IThis beautiful, cliff-enclosed village is encircled further by a dozen of yews that create a dense green palisade surrounding the churchyard. It has created an inner sphere that surrounds the building. This may be what is responsible for the beautiful shape of the yew next door.
It’s a multi-stemmed veteran with a large trunk. The invasion by light has caused a lot of growth along each branch, from trunk down to twig-end. The new stuff has grown straight up and at right angles with the limbs. These older and newer parts reminds me of a whole wood with thick dark trunks and an understore of green twiggy, but all emanating one organism.
The mysteries and magic of churchyards yews are deep-rooted in ancient magic. One legend states that the wood was used in making longbows. The trees were also placed in medieval churchesyards to prevent livestock from getting their poisonous leaves. The wood, including the red arils, is toxic. A farmer friend shared with me how a gardener inexperienced in the art of yew threw cuttings across a wall that killed nine cattle.
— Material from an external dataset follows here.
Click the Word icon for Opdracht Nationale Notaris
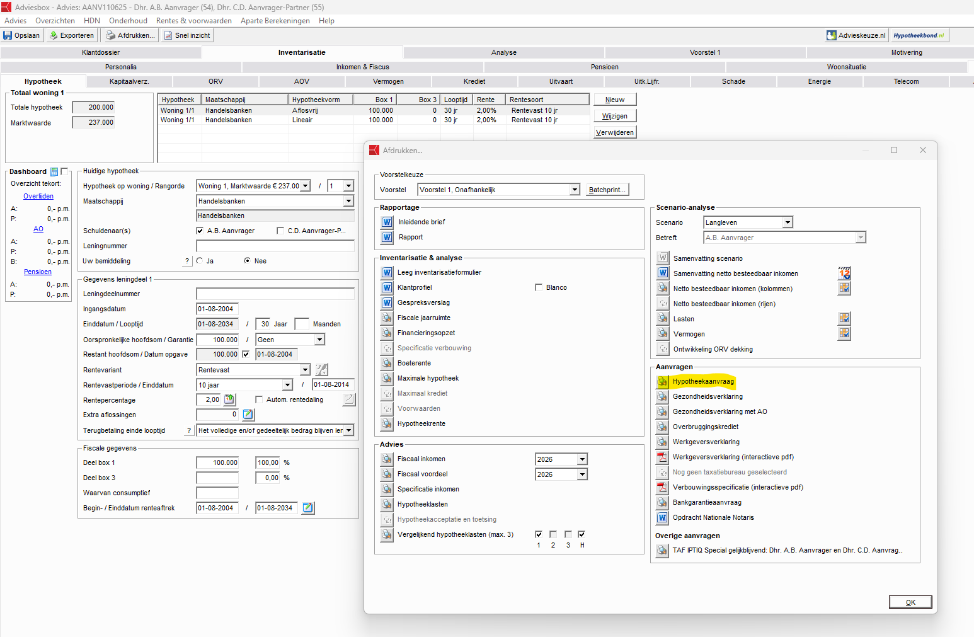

Derbyshire limestone is a favorite of the Yews. However, their bad reputation has forced many to move out to the bare cliffs or crags, where neither cattle nor farmers can reach them. These Cromford churchyard trees were not planted to make bows because the timber was mainly Iberia-sourced.
It is home to some amazing ecclesiastical leaders. The medieval waistline of a yew at St Helens, Darley Dale, is over eight metres. Another nearby tree, Betty Kennys Tree was said to be 2,000 years older and was credited with the creation of the nursery rhyme Bye Baby Bunting. Cromford yews are famous, even among naturalists, for their abundance of seeds that are a winter lure to the most beautiful, mysterious, and sought-after bird in Britain, the misnamed hawfinch. However, this little bit of yew magic is still elusive to me.